The globus-job-submit program has most of the same command-line options as globus-job-run. When run, instead of displaying the output and error streams of the job, it prints the job contact, which is used with the other globus-job tools to interact with the job.

Example 4.9. globus-job-submit

This example shows the interaction of submitting a job via globus-job-submit, checking its status with globus-job-status, getting its output with globus-job-get-output, and then cleaning the job with globus-job-clean.

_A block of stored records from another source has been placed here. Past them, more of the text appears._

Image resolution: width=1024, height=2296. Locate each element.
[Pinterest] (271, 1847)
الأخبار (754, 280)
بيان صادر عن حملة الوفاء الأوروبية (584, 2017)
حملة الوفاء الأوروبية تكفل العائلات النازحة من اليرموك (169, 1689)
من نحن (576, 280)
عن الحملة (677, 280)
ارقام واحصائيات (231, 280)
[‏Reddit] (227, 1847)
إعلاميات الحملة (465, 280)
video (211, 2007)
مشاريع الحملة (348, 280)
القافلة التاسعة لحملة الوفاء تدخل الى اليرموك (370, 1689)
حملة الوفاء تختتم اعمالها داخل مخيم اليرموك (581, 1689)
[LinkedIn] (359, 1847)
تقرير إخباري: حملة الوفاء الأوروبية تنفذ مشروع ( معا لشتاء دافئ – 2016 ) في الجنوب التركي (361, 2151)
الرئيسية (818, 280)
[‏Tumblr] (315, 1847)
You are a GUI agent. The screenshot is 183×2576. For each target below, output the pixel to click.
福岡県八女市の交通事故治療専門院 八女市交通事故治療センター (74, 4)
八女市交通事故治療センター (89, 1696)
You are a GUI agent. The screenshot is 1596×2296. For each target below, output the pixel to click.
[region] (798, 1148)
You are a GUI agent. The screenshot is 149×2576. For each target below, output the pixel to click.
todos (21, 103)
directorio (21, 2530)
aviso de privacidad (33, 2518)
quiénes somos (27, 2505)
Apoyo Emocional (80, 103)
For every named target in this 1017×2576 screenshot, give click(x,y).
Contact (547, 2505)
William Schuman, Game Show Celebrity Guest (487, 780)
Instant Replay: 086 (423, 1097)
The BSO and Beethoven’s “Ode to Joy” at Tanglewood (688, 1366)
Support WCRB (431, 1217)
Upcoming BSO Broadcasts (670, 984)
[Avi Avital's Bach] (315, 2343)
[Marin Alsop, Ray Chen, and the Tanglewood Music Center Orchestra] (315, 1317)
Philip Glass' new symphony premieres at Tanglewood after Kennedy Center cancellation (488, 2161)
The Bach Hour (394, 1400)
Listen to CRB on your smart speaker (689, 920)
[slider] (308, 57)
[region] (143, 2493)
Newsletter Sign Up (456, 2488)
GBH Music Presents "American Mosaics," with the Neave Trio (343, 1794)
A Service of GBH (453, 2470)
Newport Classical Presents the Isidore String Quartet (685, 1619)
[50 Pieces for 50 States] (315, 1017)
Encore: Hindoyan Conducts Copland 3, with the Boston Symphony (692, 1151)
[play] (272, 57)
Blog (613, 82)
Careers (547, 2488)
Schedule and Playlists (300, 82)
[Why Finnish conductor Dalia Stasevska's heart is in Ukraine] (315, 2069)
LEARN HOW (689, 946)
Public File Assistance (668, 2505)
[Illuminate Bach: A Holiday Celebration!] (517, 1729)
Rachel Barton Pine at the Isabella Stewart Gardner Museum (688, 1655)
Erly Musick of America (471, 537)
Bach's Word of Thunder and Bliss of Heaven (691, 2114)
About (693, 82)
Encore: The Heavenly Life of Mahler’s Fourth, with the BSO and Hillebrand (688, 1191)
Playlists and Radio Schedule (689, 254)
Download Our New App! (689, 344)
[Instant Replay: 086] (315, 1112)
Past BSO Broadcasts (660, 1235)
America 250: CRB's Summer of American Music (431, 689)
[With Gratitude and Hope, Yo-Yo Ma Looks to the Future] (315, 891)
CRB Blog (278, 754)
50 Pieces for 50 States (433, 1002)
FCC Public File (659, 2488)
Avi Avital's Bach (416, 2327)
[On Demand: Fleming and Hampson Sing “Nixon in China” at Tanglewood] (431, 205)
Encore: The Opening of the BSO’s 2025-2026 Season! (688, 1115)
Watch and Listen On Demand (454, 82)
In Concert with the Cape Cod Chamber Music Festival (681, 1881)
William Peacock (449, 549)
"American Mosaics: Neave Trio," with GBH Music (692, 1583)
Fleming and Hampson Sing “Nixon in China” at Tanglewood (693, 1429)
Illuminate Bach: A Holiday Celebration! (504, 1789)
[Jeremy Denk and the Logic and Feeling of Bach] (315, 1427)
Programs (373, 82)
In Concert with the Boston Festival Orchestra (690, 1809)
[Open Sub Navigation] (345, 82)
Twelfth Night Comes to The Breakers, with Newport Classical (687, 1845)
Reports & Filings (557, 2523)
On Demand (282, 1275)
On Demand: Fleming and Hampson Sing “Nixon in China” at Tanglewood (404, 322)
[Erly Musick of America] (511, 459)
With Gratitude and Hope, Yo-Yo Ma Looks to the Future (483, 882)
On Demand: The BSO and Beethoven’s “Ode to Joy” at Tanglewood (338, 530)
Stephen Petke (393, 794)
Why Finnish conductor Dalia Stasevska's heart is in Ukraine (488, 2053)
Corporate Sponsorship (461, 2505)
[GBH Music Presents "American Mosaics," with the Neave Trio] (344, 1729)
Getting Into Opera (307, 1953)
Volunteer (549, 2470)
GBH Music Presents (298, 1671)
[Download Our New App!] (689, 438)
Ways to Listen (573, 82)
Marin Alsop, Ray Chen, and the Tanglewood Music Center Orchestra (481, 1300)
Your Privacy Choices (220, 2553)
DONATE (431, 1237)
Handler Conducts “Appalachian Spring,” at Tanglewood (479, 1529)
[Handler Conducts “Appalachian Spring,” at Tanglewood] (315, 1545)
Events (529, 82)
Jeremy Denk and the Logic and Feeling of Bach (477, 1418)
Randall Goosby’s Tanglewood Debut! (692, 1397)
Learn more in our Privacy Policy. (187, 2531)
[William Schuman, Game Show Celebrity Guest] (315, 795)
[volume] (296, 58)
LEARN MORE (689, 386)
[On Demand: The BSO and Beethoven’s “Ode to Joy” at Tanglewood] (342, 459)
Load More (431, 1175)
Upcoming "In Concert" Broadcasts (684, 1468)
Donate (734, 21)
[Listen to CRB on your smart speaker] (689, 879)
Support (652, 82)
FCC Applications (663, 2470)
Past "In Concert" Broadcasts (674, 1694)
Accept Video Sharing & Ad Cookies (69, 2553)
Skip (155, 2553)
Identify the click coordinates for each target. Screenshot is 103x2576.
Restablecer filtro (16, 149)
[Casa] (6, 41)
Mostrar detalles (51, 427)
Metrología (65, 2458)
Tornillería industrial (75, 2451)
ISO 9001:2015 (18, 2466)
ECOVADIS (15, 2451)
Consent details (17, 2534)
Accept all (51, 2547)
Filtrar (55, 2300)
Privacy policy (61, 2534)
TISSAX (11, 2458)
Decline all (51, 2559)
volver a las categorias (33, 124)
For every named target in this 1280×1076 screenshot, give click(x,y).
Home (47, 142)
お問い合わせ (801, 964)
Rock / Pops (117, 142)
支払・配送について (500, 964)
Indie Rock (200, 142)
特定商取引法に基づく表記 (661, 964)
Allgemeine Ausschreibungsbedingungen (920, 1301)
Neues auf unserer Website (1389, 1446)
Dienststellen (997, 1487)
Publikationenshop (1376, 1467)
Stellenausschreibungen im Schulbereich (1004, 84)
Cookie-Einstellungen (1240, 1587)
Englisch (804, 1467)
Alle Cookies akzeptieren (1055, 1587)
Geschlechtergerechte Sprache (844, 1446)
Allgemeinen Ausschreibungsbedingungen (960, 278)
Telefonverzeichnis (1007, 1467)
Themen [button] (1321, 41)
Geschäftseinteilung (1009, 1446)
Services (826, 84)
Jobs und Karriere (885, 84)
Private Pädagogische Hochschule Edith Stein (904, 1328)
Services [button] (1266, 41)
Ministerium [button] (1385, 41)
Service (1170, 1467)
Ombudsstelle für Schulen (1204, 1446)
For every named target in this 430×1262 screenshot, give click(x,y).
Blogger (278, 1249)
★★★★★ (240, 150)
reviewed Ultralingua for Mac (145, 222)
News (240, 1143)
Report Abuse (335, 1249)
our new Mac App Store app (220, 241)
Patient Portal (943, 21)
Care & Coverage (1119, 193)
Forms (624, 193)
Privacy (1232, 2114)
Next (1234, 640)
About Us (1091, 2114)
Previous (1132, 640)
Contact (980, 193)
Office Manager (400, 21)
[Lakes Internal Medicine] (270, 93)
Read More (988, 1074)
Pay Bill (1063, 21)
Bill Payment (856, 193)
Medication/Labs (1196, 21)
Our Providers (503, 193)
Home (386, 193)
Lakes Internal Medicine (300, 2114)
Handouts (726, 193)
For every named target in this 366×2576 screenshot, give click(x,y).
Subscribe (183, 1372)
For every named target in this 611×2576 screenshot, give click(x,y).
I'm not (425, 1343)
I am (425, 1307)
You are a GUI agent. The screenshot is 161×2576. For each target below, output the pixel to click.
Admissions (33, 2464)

% globus-job-submit grid.example.org:2119/jobmanager-pbs /bin/hostname
https://grid.example.org:38843/16001600430615223386/5295612977486013582/
% globus-job-status https://grid.example.org:38843/16001600430615223386/5295612977486013582/
PENDING
% globus-job-status https://grid.example.org:38843/16001600430615223386/5295612977486013582/
ACTIVE
% globus-job-status https://grid.example.org:38843/16001600430615223386/5295612977486013582/
DONE
% globus-job-get-output -r grid.example.org:2119/jobmanager-fork \
    https://grid.example.org:38843/16001600430615223386/5295612977486013582/
node1.grid.example.org
% globus-job-clean -r grid.example.org:2119/jobmanager-fork \
    https://grid.example.org:38843/16001600430615223386/5295612977486013582/

    WARNING: Cleaning a job means:
        - Kill the job if it still running, and
        - Remove the cached output on the remote resource

    Are you sure you want to cleanup the job now (Y/N) ?

y

Cleanup successful.

3.4. Using the globusrun tool

The globusrun tool provides a more flexible tool for submitting, monitoring, and canceling jobs. With this tool, most of the functionality of the GRAM5 APIs are made available.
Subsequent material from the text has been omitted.